Currently, at least 9 states, as well as many cities, have laws limiting the ability of private employers to inquire about applicants’ criminal histories.  These statutes and ordinances are sometimes referred to as “ban the box” laws because they prohibit the use of a criminal history “box” on job applications.  Most “ban the box” laws require that employers wait until after an interview or conditional offer of employment to inquire about criminal history.

California may soon follow, but currently, the state’s “ban the box” law is applicable only to government agencies.  In 2014, San Francisco enacted a Fair Chance Ordinance, which applies to employers with 20 or more employees.  Now, Los Angeles has followed suit with its own Fair Chance Ordinance.

The Los Angeles Fair Chance Ordinance applies to any employer with at least 10 employees that work two or more hours each week within the City of Los Angeles.  The ordinance prohibits employers from asking or requiring disclosure of a job applicant’s criminal history prior to a conditional offer of employment.  This includes any question that seeks the disclosure of a job applicant’s criminal history, such as a criminal history box on a job application or a question during an initial job interview.

Additionally, employers must engage in a “Fair Chance Process” before withdrawing a conditional offer of employment based on the applicant’s criminal history, no matter how severe the disclosed offense may be.  The “Fair Chance Process” requires the following:

  • Before withdrawing a conditional job offer based on a job applicant’s criminal history, an employer must notify the applicant that the job offer may be withdrawn due to the applicant’s criminal history, and must prepare a “written assessment” that addresses why the applicant’s criminal history is relevant to the position. This assessment must consider factors such as the gravity of the offense, time passed, and the nature of the job, and must be given to the applicant.
  • The employer must give a job applicant five business days to respond to the written assessment.
  • If the applicant provides any documentation or information in response, the employer must prepare a “written reassessment,” again with notice and a copy of the reassessment sent to the job applicant.
  • Employers must maintain records of any job applications, with corresponding written assessments and written reassessments, for a period of three years following the receipt of a job application.

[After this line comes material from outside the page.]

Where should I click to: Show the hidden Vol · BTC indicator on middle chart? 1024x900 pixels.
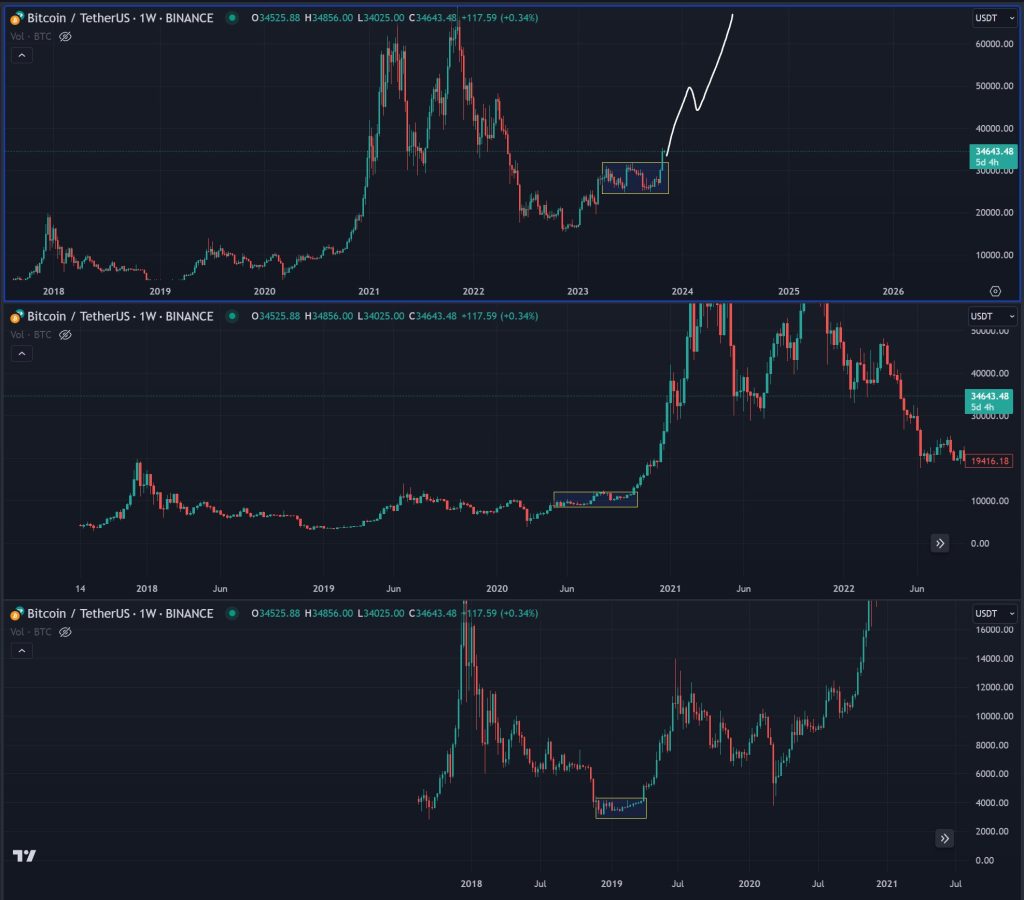(x=65, y=334)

Employers also may not retaliate against an employee or applicant for reporting any alleged violation of the Fair Chance Ordinance or for participating in the Fair Chance Process.

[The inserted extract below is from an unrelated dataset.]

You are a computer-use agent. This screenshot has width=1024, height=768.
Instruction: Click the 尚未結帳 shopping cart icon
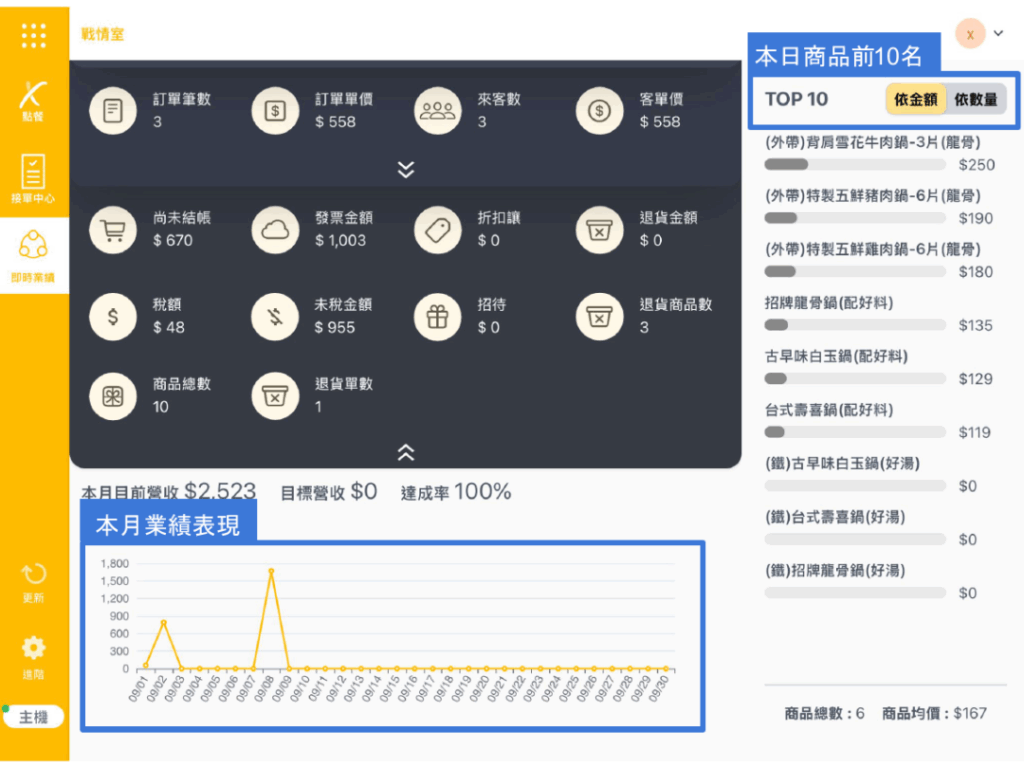(113, 230)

The LA Fair Chance Ordinance also places additional obligations on employers with respect to advertisements and notices:

  • Employers must state in every advertisement seeking applicants for employment that they will consider qualified applicants with criminal histories.
  • Employers must prepare and post a notice informing applicants of the Fair Chance Ordinance’s provisions in a conspicuous place at any location job applicants may visit.
  • Employers must send copies of the posted notice to every labor union with which they have a collective bargaining agreement.

Employees or job applicants alleging violations of the Fair Chance Ordinance must bring claims to the Department of Public Works within one year of a violation.  Under the ordinance, employers may be fined $500 up to $2,000 per violation.  Applicants or employees establishing a violation may recover some or all of these penalty amounts, up to $500 per violation.

Although the Fair Chance Ordinance will go into effect January 1, 2017, monetary penalties will not be imposed until July 1, 2017.  Generally, there are no exceptions to the ordinance, unless the employer is required by law to inquire about criminal history or prohibited by law from hiring individuals who have committed certain criminal offenses, or the position requires use of a firearm.

The ordinance calls for rules and regulations to be drafted establishing an administrative process for investigation and enforcement of alleged violations.  Sheppard Mullin will continue to monitor these developments and will provide updates as additional information becomes available.